**Exercise aim**
Copy each line of the entries that includes the word "context".

Dataset records
Start of Block
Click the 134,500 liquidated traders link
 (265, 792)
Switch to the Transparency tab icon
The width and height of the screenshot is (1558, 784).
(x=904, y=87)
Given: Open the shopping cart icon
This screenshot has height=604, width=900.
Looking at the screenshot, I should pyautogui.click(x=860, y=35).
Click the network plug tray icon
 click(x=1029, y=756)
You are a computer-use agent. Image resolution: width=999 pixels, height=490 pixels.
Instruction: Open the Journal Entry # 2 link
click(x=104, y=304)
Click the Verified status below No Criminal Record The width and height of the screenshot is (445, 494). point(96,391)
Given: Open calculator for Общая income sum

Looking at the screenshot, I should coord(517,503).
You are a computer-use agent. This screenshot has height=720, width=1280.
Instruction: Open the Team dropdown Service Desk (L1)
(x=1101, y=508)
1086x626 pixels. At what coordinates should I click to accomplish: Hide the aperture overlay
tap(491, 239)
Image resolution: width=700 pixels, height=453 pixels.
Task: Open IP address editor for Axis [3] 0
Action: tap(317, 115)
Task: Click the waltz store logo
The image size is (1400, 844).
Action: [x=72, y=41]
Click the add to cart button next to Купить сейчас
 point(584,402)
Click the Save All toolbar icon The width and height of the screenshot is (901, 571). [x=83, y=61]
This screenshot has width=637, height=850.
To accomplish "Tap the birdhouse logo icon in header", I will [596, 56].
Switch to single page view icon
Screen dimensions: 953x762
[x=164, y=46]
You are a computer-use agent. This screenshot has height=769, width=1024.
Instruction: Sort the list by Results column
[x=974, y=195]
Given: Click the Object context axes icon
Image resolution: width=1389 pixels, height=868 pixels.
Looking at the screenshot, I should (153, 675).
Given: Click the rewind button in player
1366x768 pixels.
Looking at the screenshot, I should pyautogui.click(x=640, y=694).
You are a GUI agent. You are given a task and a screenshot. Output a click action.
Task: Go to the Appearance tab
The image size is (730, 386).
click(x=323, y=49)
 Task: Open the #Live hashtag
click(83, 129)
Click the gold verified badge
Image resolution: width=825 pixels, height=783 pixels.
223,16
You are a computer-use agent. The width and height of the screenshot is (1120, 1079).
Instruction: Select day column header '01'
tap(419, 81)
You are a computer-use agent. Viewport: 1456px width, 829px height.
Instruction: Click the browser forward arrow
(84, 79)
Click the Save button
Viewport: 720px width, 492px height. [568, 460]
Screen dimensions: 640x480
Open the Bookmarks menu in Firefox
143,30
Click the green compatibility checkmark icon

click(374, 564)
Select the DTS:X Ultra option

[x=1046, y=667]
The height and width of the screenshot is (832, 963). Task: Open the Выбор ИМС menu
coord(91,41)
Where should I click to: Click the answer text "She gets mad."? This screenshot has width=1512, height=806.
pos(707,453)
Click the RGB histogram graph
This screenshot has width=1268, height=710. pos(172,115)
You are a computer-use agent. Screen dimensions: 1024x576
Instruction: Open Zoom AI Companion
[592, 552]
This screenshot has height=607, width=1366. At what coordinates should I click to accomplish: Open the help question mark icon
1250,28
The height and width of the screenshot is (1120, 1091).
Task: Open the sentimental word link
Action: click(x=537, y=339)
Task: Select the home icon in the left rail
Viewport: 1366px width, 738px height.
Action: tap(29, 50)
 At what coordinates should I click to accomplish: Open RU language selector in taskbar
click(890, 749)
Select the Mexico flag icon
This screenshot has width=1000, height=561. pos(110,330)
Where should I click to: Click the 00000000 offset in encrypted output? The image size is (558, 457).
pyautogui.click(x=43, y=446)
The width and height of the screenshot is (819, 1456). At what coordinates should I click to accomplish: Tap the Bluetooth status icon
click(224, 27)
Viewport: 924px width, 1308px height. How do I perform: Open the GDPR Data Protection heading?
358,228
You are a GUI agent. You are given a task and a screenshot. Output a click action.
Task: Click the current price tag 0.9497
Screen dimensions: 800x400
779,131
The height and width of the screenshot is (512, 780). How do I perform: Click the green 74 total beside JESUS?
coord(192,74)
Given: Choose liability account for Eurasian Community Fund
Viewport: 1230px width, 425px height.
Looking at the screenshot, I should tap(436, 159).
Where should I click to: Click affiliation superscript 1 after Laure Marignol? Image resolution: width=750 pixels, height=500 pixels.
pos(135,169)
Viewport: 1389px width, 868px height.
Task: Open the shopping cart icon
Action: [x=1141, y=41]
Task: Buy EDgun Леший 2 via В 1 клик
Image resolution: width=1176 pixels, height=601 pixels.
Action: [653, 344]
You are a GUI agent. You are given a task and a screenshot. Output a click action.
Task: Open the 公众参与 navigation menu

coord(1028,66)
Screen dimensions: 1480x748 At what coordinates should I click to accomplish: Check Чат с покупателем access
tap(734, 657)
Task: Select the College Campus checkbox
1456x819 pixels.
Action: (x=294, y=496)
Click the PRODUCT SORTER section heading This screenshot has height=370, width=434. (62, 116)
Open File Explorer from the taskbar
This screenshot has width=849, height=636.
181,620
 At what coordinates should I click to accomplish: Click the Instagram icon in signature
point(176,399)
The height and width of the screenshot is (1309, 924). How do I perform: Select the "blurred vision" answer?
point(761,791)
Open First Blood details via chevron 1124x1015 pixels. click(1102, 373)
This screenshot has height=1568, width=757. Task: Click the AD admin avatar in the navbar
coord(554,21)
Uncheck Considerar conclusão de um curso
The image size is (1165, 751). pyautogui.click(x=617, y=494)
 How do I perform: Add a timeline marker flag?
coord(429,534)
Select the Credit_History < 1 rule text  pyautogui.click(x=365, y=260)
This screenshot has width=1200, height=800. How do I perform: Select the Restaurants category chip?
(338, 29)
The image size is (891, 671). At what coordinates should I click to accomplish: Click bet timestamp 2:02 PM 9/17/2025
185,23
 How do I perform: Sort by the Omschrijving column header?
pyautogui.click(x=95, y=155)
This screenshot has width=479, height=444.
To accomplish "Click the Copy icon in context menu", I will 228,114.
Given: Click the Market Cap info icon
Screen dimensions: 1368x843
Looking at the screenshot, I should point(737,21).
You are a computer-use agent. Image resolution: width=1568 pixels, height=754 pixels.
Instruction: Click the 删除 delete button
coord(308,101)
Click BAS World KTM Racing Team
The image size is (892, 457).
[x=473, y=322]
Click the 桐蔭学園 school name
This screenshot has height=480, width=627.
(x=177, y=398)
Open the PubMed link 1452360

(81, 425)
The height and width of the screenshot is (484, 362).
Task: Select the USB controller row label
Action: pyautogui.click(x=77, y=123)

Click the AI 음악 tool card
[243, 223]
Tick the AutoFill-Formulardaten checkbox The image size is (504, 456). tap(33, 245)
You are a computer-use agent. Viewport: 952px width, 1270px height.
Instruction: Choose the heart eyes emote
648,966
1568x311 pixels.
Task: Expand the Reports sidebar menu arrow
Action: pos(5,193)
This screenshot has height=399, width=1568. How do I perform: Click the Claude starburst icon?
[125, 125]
End of Block
**Response for this exercise**
Given: Click the Object context axes icon
To accomplish "Click the Copy icon in context menu", I will 228,114.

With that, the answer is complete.